Nanowrimo word count 1067 running total 20839

We didn’t celebrate Diwali when I was young. The first time that I saw people celebrating it was in 1964. It was double-edged, there was the happy, lighting up the dark, side and the scary side. There was a boy whose leg, behind his knee, had been burned by Diwali fireworks and not healed, leaving him walking with a limp. Young people might throw a firework towards someone in malice. I knew a girl whose one plait was cut off in the crowds. It would be used to perform black magic. The hair of a virgin, I suppose.
Placing candles in your windows will light the path of the Goddess Lakshmi, and she will bring you wealth over the next year. Some like to gamble on this night, and if you win you will have good luck all year.
The 6th Guru of the Sikhs was released from prison in Delhi. He had been incarcerated for speaking out against the Muslim government. This is the reason Sikhs celebrate Diwali, but it’s more of a community celebration rather than specifically religious, like Christmas. The inner sanctum of the Golden Temple will be draped in lights. Hindus celebrate the return of Ram from fourteen years of exile. People enjoy the fun of lighting fireworks, eating sweet food and receiving gifts. These used to be clothes. Fine new clothes for Diwali.
I will light candles and use some of my Christmas fairy lights to brighten up my home. We do need some sparkle in this time of Coronavirus when we can’t visit each other.


November 5th

November 5th 2100 words total 9,437

There is still no final result for the Presidential election though Joe Biden seems to be inching towards victory.
Bearsden Writers met this morning to hear about the General Article submissions for the Scottish Association of Writers competition. Three members have experience in entering, and they gave us much useful information. We adjourned for half-an-hour to write an article. I spent a lot of time editing the piece even after our feedback session was over.

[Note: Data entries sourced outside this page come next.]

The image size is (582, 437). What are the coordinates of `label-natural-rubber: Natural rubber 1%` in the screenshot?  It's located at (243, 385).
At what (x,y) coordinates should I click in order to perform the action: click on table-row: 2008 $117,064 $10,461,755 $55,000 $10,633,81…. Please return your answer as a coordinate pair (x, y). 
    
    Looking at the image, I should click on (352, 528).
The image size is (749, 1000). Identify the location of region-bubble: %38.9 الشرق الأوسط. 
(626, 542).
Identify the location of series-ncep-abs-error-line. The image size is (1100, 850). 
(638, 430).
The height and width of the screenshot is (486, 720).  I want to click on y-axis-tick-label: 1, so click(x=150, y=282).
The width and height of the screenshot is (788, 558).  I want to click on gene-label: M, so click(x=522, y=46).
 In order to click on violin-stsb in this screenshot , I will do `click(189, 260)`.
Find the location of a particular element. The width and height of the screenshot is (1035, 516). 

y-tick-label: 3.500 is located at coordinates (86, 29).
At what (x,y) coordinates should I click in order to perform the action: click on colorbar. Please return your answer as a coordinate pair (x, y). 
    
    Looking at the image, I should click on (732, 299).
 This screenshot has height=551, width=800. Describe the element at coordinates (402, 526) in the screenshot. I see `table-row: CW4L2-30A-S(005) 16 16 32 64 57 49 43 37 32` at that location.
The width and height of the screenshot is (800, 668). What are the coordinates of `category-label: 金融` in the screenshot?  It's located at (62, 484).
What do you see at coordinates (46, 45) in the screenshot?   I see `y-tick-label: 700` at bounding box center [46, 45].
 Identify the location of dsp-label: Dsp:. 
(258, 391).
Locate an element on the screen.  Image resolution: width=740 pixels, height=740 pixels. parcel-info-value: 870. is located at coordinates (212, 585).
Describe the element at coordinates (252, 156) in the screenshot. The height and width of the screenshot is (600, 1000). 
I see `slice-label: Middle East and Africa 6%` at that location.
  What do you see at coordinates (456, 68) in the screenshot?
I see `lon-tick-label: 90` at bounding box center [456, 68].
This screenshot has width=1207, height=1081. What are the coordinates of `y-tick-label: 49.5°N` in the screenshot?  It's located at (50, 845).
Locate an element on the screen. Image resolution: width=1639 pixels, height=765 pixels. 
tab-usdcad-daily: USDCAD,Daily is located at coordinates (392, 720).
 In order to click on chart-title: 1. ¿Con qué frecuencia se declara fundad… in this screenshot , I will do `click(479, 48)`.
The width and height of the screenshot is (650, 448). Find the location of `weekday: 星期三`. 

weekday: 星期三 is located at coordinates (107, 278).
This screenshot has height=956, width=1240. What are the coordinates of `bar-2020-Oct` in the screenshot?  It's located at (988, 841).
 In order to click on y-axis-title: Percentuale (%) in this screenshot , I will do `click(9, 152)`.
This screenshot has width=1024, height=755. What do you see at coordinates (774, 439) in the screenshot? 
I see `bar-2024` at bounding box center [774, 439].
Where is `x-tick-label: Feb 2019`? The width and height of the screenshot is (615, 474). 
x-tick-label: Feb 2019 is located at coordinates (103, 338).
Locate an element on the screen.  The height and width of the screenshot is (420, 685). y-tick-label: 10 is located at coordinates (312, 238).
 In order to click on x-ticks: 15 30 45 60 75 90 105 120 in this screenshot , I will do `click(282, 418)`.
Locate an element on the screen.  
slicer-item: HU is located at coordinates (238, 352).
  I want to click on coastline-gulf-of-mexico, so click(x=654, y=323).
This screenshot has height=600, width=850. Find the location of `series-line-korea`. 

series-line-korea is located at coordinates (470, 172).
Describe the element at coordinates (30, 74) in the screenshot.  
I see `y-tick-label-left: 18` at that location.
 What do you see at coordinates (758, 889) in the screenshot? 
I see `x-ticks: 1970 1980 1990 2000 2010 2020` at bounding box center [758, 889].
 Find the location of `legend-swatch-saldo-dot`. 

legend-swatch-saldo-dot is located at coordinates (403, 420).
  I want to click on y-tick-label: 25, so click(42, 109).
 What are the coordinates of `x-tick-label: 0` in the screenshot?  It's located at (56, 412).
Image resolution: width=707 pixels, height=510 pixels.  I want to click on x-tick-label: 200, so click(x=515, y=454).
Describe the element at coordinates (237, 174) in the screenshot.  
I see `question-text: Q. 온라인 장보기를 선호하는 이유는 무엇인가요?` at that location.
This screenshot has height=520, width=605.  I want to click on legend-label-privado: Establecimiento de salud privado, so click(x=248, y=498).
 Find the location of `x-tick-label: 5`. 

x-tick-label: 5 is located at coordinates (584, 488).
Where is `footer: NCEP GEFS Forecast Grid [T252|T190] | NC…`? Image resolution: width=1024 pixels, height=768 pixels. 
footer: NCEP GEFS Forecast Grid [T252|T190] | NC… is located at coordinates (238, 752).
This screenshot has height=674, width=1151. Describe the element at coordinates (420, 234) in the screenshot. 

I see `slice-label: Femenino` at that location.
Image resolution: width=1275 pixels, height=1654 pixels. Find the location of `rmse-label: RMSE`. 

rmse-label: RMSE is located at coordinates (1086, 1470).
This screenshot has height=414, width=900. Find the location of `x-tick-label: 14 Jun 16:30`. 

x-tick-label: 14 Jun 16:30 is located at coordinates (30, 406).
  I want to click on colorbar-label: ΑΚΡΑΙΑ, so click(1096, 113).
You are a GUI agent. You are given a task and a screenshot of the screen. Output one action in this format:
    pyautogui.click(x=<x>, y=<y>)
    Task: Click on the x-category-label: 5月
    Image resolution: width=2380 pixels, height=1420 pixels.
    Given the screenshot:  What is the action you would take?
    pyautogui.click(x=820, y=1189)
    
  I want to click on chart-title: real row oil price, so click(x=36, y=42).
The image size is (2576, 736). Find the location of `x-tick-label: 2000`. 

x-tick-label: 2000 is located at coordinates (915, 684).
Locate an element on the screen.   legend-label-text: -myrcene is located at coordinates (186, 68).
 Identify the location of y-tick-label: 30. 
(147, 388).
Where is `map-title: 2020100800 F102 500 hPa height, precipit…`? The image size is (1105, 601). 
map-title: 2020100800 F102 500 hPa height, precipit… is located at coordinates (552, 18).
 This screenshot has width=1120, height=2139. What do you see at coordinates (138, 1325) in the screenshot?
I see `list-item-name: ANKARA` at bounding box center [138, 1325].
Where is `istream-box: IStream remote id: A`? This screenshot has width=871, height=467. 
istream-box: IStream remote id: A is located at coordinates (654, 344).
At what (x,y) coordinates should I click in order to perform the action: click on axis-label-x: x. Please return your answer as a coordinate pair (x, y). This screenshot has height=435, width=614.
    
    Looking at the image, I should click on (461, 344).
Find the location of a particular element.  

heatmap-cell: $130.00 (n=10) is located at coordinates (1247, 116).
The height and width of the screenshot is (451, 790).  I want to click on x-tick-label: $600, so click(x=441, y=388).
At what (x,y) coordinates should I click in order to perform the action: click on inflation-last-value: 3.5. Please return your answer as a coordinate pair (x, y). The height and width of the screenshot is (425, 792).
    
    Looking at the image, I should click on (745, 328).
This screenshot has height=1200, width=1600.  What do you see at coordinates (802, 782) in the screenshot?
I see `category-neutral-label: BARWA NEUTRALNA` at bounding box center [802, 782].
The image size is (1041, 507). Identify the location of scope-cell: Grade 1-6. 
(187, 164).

The secret of completing the 50k words for Nanowrimo in thirty days is to type as fast as you can and not to edit. I’m now at 1955 and I’ve added some writing that I’d written before. And I’ve counted the submission article although it’s not finished.
In my family history, the earliest date I refer to is 17th Century when I remember the Guru who wrote the Sikh marriage service as my parents were married in November 1944. Then, I note that in the various census of the 19th Century, organised by the British Raj, the Sikhs had a lower ratio of male to female than Hindus or Muslims. My grandmother told me about an old woman, a neighbour of ours, who died screaming that the granddaughters she had killed at birth were at the end of her deathbed – sad times.